After a LOT of research I finally found a recipe that sounded just exactly like what the article described. I was so excited! I made it – and guess what!?
I am so excited to share this recipe with everyone! The cake is moist, flavorful and so easy to make!
Highly recommending this one…
For the cake…
1 Duncan Hines yellow cake mix
1 small box Jello instant vanilla pudding mix
4 large eggs, lightly beaten
1 cup Tropicana orange juice
1/2 cup canola oil
For the streusel…
1/3 cup white granulated sugar
1 heaping tablespoon ground cinnamon
1 heaping tablespoon poppy seeds
For the glaze…
2 cups confectioner’s sugar
2 tablespoons Tropicana orange juice
2 tablespoons whole milk
Orange peel (orange zest) for garnish
Start by preheating your oven to 350 degrees F. Generously spray a Bundt pan with non-stick cooking spray containing flour.
In large bowl whisk together the yellow cake mix, instant vanilla pudding mix, lightly beaten eggs, orange juice and canola oil. Whisk until smooth and creamy.
In a seperate bowl combine the white granulated sugar, ground cinnamon and poppy seeds with a fork.
Pour half the batter into the prepared baking pan, spreading evenly.
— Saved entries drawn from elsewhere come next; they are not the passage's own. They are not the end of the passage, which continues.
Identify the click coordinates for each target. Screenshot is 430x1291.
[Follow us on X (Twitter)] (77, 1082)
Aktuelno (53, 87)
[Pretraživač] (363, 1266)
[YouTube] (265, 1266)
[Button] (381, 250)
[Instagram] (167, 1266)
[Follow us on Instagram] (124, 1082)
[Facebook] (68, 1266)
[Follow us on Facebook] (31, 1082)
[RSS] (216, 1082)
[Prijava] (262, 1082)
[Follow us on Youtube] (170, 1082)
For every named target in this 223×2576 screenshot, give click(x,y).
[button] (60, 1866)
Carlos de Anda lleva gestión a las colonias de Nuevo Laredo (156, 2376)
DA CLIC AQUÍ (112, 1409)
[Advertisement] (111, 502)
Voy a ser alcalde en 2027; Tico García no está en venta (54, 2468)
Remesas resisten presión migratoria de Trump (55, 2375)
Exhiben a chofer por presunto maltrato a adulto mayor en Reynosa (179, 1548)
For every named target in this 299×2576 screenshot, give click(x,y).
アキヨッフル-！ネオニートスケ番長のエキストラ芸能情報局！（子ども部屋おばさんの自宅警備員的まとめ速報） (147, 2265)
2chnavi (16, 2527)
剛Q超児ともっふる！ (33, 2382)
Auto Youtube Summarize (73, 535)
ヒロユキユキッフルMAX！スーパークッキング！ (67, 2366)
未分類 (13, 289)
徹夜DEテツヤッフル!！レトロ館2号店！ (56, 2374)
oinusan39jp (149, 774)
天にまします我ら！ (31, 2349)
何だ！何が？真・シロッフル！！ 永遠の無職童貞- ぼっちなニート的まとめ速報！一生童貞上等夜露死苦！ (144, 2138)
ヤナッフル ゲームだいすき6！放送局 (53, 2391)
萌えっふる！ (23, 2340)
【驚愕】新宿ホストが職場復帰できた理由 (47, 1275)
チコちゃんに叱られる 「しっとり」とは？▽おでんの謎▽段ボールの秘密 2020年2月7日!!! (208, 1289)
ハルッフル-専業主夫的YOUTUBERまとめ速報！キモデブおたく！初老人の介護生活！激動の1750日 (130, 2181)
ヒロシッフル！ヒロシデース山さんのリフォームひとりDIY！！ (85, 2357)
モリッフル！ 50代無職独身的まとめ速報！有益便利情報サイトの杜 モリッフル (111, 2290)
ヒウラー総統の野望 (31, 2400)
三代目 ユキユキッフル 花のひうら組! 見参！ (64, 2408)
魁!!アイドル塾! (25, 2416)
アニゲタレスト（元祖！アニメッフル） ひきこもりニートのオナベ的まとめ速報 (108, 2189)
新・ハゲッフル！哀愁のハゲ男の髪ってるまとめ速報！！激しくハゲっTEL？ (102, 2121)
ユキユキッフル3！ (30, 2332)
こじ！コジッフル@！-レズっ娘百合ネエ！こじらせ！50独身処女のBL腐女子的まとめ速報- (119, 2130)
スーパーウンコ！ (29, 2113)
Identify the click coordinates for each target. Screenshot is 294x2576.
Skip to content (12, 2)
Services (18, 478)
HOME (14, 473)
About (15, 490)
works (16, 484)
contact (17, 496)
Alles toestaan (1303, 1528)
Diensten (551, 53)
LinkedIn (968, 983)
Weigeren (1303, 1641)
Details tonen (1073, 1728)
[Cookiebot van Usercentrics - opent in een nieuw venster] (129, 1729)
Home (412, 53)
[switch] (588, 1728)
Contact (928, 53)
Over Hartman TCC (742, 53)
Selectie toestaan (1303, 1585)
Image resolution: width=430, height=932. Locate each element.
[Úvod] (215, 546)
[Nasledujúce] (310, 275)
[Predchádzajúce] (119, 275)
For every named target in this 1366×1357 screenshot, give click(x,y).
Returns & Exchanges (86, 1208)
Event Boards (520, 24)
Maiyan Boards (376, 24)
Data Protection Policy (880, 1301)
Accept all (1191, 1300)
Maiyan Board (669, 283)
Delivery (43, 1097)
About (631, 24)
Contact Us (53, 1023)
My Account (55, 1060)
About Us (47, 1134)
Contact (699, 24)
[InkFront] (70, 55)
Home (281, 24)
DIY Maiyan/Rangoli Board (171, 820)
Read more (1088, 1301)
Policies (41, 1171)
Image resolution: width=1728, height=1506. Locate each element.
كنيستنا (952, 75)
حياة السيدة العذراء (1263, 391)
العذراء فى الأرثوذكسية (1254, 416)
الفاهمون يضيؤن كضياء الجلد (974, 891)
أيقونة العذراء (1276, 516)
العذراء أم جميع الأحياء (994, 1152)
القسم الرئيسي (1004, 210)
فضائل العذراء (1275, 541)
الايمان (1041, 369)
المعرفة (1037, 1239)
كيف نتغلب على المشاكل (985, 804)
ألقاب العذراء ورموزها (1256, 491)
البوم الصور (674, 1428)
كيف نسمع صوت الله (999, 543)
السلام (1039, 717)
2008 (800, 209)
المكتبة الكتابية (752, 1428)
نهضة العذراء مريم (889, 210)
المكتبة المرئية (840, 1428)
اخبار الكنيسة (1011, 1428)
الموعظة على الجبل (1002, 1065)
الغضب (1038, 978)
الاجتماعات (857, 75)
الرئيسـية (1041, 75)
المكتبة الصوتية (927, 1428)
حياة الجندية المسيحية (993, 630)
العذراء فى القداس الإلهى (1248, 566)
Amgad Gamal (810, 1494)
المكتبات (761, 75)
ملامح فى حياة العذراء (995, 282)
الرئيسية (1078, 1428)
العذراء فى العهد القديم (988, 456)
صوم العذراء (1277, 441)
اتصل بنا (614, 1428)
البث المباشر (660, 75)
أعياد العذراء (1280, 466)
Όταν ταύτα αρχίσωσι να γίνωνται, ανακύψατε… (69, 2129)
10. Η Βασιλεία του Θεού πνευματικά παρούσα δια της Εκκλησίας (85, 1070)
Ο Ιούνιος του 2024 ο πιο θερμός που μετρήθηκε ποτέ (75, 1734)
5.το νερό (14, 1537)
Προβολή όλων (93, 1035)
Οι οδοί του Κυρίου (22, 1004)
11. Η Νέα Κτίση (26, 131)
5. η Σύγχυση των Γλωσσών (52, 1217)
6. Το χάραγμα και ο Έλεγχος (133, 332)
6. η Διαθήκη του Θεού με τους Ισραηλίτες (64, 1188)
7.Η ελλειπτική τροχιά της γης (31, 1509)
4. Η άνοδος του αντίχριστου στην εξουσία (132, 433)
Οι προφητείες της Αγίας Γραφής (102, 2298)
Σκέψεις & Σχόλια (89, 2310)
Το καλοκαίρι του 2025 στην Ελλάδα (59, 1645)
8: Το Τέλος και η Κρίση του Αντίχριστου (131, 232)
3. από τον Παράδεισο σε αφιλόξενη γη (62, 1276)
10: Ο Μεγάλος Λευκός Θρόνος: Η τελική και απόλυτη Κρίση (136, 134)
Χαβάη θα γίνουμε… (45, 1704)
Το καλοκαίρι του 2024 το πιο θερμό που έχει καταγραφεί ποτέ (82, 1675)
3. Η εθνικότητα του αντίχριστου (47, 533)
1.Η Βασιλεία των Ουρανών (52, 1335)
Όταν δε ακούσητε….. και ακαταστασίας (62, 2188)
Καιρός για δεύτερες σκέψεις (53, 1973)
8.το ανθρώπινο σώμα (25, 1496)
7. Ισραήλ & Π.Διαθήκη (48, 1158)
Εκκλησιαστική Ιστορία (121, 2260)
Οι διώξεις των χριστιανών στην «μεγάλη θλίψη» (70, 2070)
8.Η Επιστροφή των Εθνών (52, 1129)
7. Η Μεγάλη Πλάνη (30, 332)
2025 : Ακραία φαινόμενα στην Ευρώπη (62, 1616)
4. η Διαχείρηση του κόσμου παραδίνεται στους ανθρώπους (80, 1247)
Next, sprinkle over half the streusel evenly on top. Top that with the remaining batter and then finally top that with the remaining streusel.
Take a sharp knife and run it through the batter a few times to combine the batter and streusel creating a marble effect in the finished cake.
Place in preheated oven for 60 minutes.
Remove and allow to cool for 20 minutes before flipping over onto a serving plate. Allow to cool before drizzling with glaze.
To make the glaze combine the confectioner’s sugar, orange juice and milk in a large bowl. Whisk together. You want this to be on the thick side.
Drizzle over cooled cake. Top with fresh orange peel (orange zest). Refrigerate until ready to serve.